Sure, I’ve seen lots of plays and musicals that weren’t as good as they might have been – some a bit painful, actually – but in total, I have been enriched by all of it. There’s nothing better than watching local actors develop their skills. Many of them have the chops to make it on bigger stages – Jean Hardie, Patrick Treadway and Kathie Doyle-Lipe, to name a few – but they remain delights for us to enjoy on the various stages in the region. And there are some who have grown up in theater here and have risen to note on the national scene – most recently Cheyenne Jackson, of Newport, Washington.

Because my own son was active in local theater while growing up in Spokane, I know about many of his friends from those days who are working actors in New York and Los Angeles and other theater-hub cities. This was a good place for them to learn their craft – and for those of us in the audience, we had the privilege to see them do it.

Just like we root for our high school athletes and follow their careers into college and beyond, there’s a host of theater kids with as much potential, or more, to make it big. And they need boosters, too, as do those who will step away from the stage after a while to go on to do other things (having been enriched by their performance experience, of course).

And mention goes also to the professional shows that come through. I wonder how many children caught the theater bug as they sat transfixed at the INB during “The Lion King.” But I confess that I have a particular fondness for local shows. I know Greg Pschirrer, drama teacher at LC and a friend of my son’s.

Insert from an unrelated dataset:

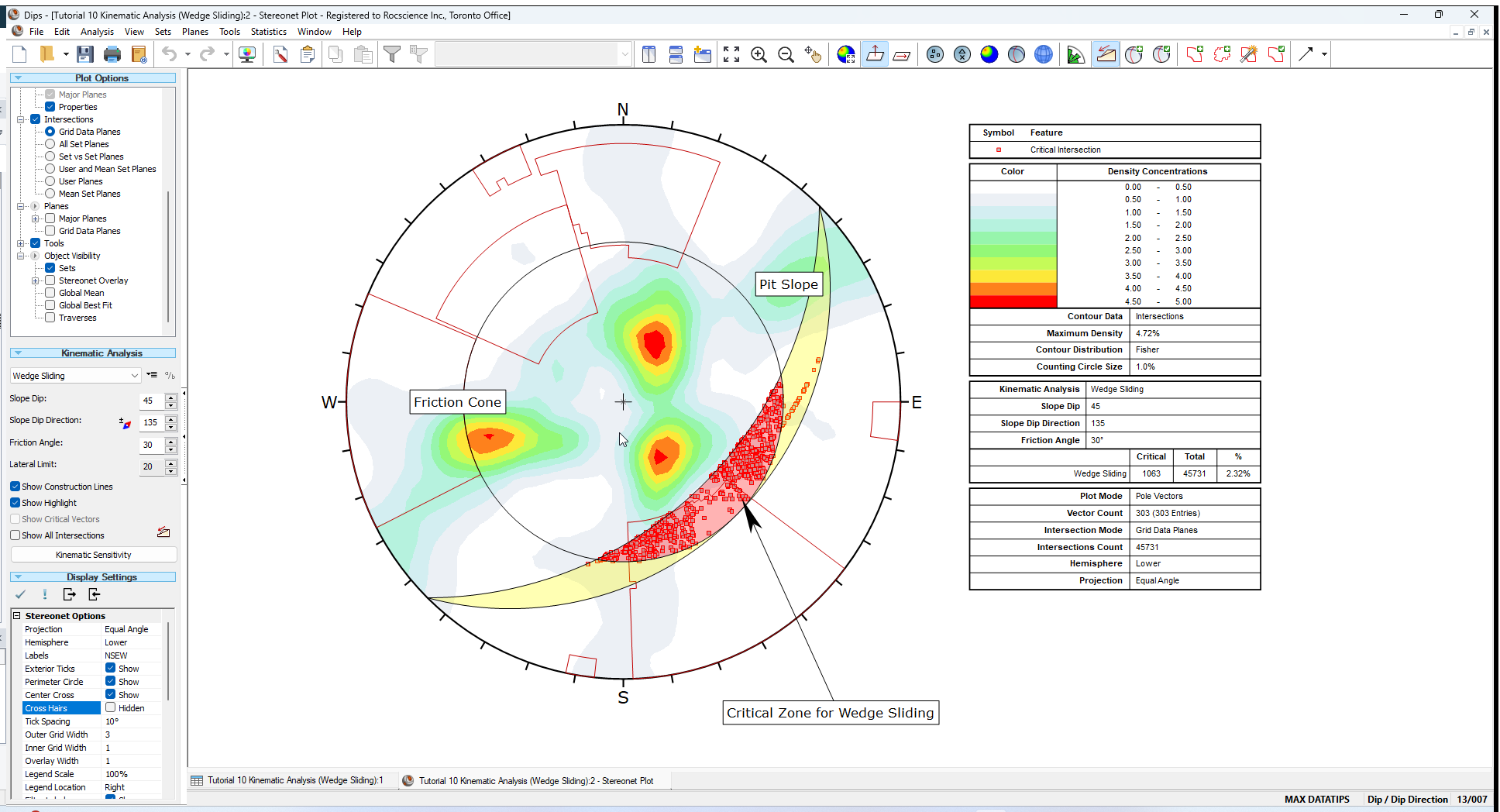Click the Undo button

click(169, 53)
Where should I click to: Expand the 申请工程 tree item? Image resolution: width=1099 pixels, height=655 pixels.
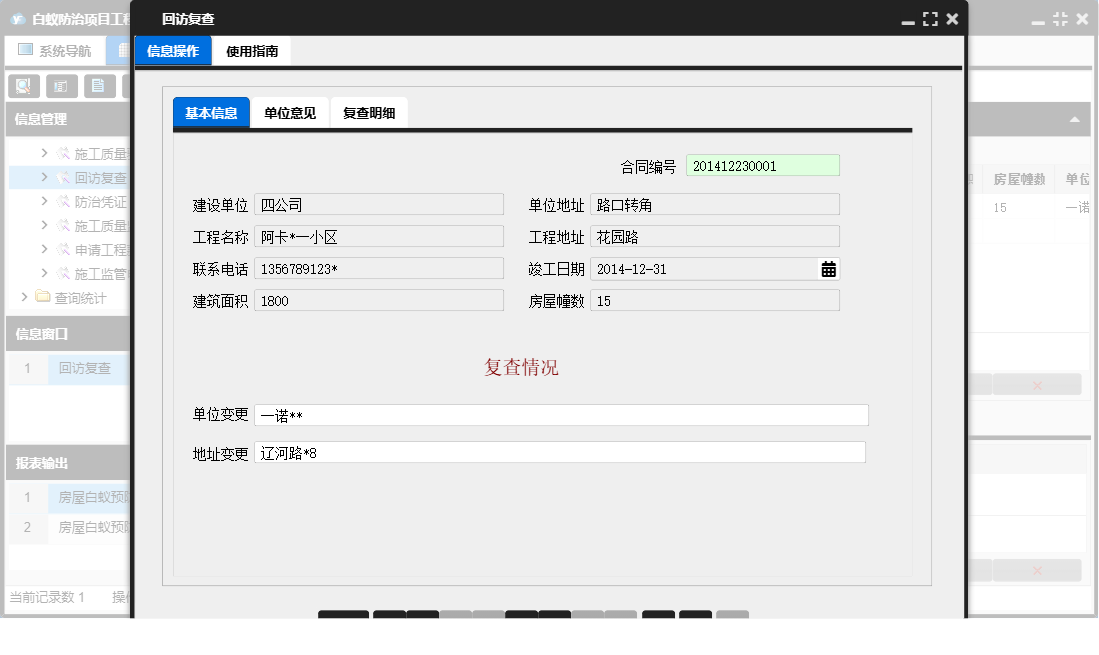point(44,247)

I heard from him about what it took to stage “Miss Saigon” at his school in 2008. With its adult themes, this is not your average high school musical, yet Greg went about carefully exploring the subject matter in discussion, working with parents and putting on a production that just blew the socks off everyone who saw it – and turned it into a wonderful educational experience as well. That’s what a good teacher does.

Many years ago I saw “Man of La Mancha” at Eastern Washington University. The role of Sancho Panza (the lovable sidekick) was played by an international student, whose enthusiasm for the role and hard work to master the dialogue was infectious to the point that the audience was so audibly cheering for him that it felt like a perpetual group hug. You might argue that this took away from the rest of the show, but I was there and can tell you that it didn’t. Whitworth University’s “Godspell” in 2005 was the best production of that show I’ve ever seen, and I’ve seen it done a lot.

I am still amazed at the work done by Interplayers, and they don’t get near the credit they should. Civic Theatre has developed the talents of so many people that it remains a diamond in our midst. And there are other companies out there, too, that would love to perform for you.

We talk so often about shopping local, buying American. So do it. Skip just one post-apocalyptic zombie pyrotechnic noise fest at the cinema and go see a live theater production in Spokane or Coeur d’Alene. Get thee to a theater near you and get invested in watching your friends and neighbors hone their acting skills while you make that connection with a story in a way that only happens with a live actor and a live audience. Or you could try your hand yourself and audition for a show or maybe work on the stage crew.

You too can get hooked, no tonsillectomy required.